# Source material
# # # #

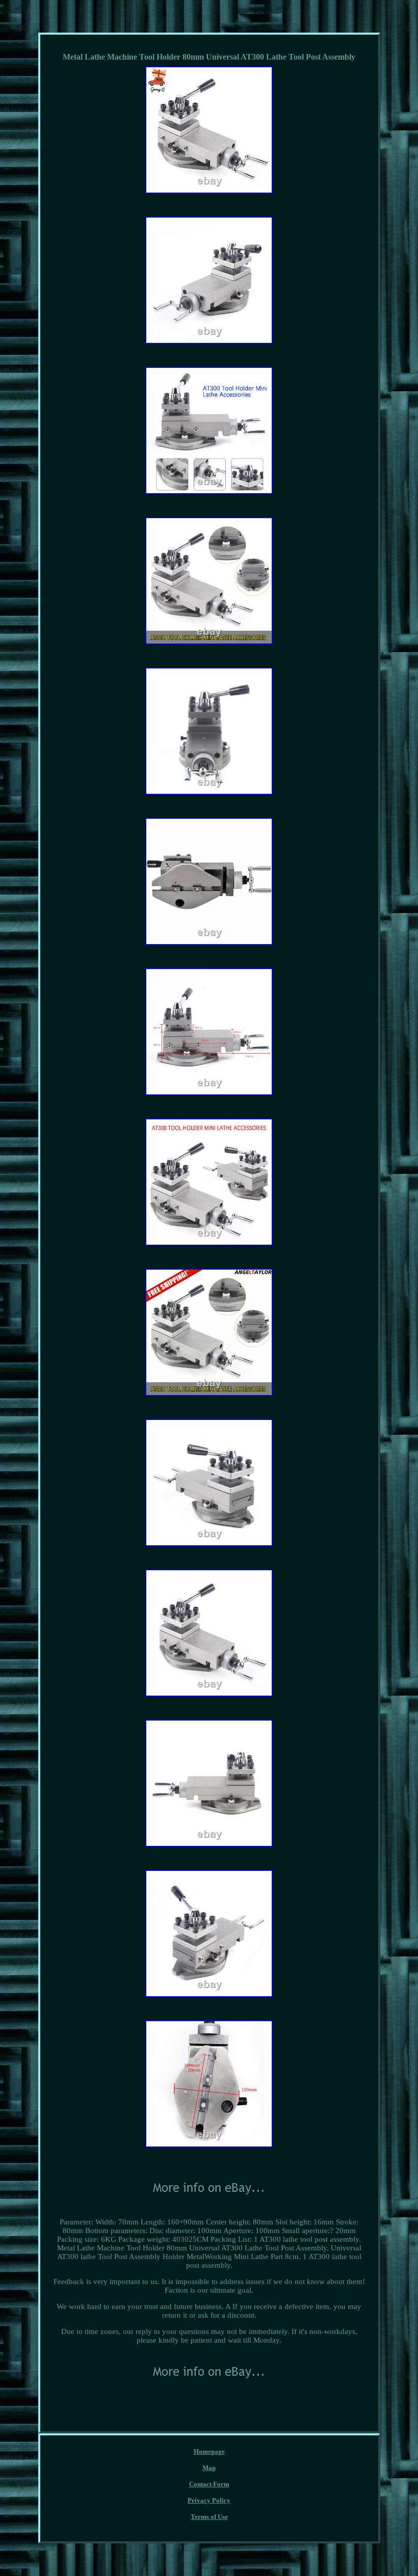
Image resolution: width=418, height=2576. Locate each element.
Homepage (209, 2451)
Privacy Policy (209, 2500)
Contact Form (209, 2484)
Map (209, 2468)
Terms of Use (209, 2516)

# # # #

# Assignment
Leave out every picture and copy the rest of the records exactly.

# Response
Image resolution: width=418, height=2576. Locate each element.
Homepage (209, 2451)
Privacy Policy (209, 2500)
Contact Form (209, 2484)
Map (209, 2468)
Terms of Use (209, 2516)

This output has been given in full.